(ACTION ITEM): Only lines with the string "will" matter here; gather them from the material below.

(DATASET RECORDS):
*** Begin section ***

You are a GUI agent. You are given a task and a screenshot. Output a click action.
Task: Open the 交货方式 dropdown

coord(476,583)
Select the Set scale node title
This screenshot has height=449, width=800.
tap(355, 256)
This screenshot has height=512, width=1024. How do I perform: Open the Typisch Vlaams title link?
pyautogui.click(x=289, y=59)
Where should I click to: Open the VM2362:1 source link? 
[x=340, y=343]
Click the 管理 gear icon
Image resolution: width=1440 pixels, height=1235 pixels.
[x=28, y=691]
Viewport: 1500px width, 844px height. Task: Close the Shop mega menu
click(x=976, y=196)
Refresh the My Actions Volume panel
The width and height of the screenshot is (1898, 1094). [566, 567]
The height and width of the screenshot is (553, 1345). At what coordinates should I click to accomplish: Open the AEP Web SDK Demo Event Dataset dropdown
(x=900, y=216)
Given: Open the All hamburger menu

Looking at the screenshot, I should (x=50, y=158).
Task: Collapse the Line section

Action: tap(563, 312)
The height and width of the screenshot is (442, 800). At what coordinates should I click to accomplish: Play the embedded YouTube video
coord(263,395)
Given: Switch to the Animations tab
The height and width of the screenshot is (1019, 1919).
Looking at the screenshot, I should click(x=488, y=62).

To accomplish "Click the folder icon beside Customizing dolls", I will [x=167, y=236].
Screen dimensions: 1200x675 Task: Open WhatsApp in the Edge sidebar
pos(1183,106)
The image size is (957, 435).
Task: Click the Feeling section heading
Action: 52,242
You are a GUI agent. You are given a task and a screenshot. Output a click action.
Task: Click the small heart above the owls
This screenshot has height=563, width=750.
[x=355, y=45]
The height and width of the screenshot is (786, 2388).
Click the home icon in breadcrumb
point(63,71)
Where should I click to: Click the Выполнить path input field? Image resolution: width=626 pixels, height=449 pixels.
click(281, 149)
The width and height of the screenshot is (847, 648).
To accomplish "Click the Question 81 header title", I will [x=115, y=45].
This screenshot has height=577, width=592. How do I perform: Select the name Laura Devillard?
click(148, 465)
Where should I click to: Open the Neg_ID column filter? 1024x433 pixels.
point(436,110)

*** End section ***

(SOLUTION FOR THIS EXERCISE):
To accomplish "Click the folder icon beside Customizing dolls", I will [x=167, y=236].
To accomplish "Click the Question 81 header title", I will [x=115, y=45].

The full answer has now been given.